When it was completed in 1909, the original Met-Life headquarters at 5 Madison Ave was the tallest building in the world.
(thanks for sharing the pic, edenpictures!)
Though it lost the title in 1913 to the Woolworth, the Clocktower Building has been an integral part of the Manhattan skyline ever since. Personally, it’s my favorite illuminated rooftop:
(thanks for sharing the pic, minwoo!)
Each clock on the building is 26.5 feet in diameter; each number measures 4 feet in height. The minute hands alone weigh half a ton each:
I recently had an opportunity to take a look inside the control room for one of the clocks, and wanted to share the beauty of the apparatus, still working decades after its installation. This is the front of the device…

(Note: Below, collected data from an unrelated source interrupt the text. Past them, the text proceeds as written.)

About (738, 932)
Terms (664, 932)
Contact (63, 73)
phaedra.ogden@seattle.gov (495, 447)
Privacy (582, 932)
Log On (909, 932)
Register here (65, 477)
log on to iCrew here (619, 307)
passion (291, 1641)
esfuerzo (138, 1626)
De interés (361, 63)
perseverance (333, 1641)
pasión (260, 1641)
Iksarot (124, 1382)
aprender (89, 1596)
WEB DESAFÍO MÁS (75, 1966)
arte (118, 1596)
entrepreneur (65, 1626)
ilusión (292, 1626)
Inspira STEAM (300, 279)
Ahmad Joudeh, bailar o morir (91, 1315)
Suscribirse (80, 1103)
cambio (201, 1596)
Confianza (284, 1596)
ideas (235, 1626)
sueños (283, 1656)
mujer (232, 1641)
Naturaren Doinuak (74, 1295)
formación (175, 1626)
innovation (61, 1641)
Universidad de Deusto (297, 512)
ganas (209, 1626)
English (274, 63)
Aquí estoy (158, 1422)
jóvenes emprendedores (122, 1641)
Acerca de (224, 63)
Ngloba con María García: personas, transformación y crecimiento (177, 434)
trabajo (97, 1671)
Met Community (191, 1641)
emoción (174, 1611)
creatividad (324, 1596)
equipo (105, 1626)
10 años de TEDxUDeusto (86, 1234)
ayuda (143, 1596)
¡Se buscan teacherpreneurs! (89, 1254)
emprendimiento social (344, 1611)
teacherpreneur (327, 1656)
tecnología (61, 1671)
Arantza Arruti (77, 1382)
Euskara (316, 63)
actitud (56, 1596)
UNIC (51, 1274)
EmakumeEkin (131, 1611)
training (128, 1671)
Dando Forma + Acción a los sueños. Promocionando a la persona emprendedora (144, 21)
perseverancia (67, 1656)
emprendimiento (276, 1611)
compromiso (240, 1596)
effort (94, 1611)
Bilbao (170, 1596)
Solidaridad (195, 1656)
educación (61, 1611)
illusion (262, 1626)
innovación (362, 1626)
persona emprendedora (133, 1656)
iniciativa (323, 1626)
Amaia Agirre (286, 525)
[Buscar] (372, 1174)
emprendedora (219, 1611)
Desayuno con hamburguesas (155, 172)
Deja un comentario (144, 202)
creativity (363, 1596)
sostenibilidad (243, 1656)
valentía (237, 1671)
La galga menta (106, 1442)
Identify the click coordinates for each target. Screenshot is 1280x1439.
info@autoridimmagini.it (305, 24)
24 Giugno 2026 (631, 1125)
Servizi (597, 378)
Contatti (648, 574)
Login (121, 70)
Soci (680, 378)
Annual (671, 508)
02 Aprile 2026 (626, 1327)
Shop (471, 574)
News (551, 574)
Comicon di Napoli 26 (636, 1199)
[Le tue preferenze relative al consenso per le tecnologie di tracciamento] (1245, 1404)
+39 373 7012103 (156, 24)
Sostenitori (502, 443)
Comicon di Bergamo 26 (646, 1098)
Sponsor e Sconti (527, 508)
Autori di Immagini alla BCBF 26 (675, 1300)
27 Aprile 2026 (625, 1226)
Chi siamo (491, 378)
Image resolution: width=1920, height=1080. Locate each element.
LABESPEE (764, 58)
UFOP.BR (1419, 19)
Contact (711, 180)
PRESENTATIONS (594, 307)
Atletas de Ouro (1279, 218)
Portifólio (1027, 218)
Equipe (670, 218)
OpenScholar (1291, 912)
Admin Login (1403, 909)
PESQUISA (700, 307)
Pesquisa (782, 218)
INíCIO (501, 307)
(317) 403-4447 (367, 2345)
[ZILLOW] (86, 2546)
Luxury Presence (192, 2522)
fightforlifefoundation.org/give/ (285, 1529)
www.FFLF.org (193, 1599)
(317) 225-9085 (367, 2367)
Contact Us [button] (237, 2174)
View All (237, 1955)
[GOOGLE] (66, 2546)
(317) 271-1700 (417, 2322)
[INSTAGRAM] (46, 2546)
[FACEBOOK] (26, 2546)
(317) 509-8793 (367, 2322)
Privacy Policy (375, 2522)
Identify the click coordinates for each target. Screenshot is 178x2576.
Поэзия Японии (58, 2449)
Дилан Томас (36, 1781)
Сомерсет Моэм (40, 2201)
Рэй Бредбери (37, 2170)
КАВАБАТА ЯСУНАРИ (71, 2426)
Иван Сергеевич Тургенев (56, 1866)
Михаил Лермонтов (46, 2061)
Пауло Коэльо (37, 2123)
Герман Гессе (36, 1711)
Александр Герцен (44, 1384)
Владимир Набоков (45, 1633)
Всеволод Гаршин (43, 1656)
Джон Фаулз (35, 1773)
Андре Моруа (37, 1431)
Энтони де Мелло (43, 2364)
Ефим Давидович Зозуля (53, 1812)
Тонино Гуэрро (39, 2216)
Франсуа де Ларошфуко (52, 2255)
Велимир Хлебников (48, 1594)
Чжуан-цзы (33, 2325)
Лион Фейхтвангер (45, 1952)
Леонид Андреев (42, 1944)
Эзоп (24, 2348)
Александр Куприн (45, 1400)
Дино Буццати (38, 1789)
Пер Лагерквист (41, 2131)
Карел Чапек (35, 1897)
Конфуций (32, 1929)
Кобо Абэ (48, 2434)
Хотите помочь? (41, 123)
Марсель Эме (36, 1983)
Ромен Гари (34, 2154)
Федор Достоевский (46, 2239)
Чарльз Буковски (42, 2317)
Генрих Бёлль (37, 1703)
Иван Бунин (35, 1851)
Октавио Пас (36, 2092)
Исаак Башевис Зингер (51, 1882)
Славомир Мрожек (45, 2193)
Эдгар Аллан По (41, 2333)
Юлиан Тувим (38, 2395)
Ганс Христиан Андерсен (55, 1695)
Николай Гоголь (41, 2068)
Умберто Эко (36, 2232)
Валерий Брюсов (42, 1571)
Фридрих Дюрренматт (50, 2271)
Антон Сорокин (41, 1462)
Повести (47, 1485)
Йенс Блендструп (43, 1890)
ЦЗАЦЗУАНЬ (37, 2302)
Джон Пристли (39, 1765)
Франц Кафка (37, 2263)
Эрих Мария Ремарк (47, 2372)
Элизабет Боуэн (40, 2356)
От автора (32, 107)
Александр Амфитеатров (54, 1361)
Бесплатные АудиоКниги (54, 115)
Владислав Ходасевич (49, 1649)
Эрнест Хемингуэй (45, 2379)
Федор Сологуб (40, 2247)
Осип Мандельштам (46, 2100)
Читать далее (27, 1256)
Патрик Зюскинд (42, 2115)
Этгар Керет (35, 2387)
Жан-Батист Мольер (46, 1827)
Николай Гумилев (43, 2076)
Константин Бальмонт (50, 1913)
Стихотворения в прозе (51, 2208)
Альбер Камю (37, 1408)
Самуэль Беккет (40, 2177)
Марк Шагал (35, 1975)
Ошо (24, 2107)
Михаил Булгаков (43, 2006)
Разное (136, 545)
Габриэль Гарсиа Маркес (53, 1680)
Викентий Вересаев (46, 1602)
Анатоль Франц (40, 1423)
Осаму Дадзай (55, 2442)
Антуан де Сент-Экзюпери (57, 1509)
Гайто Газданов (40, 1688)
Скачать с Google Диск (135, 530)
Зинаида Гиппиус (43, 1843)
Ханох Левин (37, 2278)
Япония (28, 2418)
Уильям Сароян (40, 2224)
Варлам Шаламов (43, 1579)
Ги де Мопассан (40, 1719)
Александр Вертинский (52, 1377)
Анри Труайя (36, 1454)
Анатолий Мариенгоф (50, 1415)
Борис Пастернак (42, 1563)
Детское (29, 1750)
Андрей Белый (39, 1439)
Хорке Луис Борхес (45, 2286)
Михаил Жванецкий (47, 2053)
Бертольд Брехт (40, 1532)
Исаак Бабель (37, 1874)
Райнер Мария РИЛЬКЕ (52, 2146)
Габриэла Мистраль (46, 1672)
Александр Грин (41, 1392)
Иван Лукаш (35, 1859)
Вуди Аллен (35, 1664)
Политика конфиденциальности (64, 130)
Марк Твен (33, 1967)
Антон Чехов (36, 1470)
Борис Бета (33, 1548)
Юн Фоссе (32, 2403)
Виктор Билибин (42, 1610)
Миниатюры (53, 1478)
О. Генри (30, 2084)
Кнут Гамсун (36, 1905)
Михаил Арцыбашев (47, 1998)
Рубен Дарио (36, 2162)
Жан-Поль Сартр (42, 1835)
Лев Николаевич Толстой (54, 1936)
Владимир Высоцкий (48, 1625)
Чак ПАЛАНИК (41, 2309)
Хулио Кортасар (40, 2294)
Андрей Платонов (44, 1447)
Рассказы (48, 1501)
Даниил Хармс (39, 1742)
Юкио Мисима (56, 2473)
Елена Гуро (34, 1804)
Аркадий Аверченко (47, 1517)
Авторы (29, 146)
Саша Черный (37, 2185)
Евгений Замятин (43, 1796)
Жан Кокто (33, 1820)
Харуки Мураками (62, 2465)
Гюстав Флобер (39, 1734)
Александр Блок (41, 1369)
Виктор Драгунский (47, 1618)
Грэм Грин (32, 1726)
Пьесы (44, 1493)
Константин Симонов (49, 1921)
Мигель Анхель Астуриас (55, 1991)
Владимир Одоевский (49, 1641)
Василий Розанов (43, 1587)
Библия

…which connects to the clock hands via these cogs, which regulate the time:
The visible clock below mirrors the time displayed on the exterior for easy setting. I’m not sure how long this device has been in place, but man is it a beautiful antique (of course, the movie guy in me can’t help but think of The Hudsucker Proxy – could I use this to stop time??).
The room also features an old circuit breaker, still in use, as well as an old rotary phone – perhaps to double-check the time with?
I also had the opportunity to check out the top of the tower. The elevators only take you to a certain height, leaving a good 8 or 9 floors to hike. However, I loved the climb, as the staircase doesn’t seem to have changed since the building’s construction:
Lots of great designs in the iron work, including pineapples on each banister pole:
Tile work on the ground:
More and more steps…
More tile work (dusty due to the renovations):
Wall tiles and decoration:
As you get close, the passage gets very small, becoming a tight iron spiral staircase taking you up the last few flights:
And finally, the top of the tower, featuring an incredible 360-degree view of New York.
I love the bench ledge – I imagine Met Life execs bringing girls up here to impress them Mad Men-style back in the day:
The current owners are very film friendly, and have a lot of raw space for anyone looking to shoot. Definitely a pleasure to see it up close for the first time.